ZeroSmooth: Training-free Diffuser Adaptation for High Frame Rate Video Generation
Shaoshu Yang, Yong Zhang, Xiaodong Cun, Ying Shan, Ran He

TL;DR
ZeroSmooth introduces a training-free, plug-and-play method for high frame rate video generation by interpolating frames in diffusion models, maintaining temporal consistency without additional training.
Contribution
The paper presents a novel training-free video interpolation approach for diffusion models, enabling high frame rate video synthesis without extra training or large datasets.
Findings
Effective frame interpolation comparable to trained models
Maintains temporal consistency in generated videos
Applicable to multiple diffusion-based video models
Abstract
Video generation has made remarkable progress in recent years, especially since the advent of the video diffusion models.
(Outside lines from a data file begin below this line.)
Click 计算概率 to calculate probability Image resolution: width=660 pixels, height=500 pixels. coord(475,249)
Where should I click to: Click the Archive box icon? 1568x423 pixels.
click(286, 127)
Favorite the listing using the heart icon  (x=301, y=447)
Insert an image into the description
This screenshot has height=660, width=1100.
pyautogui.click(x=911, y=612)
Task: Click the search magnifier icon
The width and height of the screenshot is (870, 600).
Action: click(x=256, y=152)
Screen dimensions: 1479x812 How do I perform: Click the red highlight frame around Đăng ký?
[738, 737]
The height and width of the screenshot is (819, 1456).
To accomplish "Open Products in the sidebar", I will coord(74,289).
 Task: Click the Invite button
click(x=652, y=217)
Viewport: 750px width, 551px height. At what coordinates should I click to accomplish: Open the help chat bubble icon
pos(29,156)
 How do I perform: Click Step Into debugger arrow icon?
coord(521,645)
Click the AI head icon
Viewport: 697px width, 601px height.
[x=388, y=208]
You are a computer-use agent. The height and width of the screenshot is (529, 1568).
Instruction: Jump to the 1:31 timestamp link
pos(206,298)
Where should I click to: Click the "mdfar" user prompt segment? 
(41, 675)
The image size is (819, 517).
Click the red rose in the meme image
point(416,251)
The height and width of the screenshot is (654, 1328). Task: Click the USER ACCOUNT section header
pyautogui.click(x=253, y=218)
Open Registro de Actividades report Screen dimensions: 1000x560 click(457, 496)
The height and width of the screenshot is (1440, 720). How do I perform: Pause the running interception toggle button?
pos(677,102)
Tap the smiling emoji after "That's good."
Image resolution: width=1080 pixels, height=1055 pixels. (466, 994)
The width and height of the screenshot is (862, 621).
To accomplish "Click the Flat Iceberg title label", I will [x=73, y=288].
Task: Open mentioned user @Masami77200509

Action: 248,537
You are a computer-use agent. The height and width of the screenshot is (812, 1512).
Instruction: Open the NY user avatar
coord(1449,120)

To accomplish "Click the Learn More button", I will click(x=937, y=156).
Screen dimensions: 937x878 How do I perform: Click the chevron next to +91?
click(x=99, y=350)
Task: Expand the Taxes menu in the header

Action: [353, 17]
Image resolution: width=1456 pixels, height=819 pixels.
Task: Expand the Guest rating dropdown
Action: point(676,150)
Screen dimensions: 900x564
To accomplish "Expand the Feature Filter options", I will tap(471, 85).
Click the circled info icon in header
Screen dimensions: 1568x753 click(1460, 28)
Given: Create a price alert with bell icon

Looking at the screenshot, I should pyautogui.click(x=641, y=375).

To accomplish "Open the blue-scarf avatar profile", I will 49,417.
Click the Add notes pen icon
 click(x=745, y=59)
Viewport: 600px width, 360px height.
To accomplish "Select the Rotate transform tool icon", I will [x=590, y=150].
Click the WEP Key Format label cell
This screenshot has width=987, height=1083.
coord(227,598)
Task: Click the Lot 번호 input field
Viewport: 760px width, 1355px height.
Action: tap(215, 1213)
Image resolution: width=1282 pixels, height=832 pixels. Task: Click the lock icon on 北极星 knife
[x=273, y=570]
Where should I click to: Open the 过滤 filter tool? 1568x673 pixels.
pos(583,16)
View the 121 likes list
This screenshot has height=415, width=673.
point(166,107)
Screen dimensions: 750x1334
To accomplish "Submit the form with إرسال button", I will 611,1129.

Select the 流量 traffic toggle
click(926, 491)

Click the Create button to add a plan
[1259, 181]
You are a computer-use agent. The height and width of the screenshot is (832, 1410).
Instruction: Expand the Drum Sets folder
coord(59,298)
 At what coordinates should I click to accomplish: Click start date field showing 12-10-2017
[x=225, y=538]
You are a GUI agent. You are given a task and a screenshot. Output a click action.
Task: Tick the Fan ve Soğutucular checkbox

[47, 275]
Many video generation models can produce plausible synthetic videos, e.g., Stable Video Diffusion (SVD). However, most video models can only generate low frame rate videos due to the limited GPU memory as well as the difficulty of modeling a large set of frames. The training videos are always uniformly sampled at a specified interval for temporal compression. Previous methods promote the frame rate by either training a video interpolation model in pixel space as a postprocessing stage or training an interpolation model in latent space for a specific base video model. In this paper, we propose a training-free video interpolation method for generative video diffusion models, which is generalizable to different models in a plug-and-play manner. We investigate the…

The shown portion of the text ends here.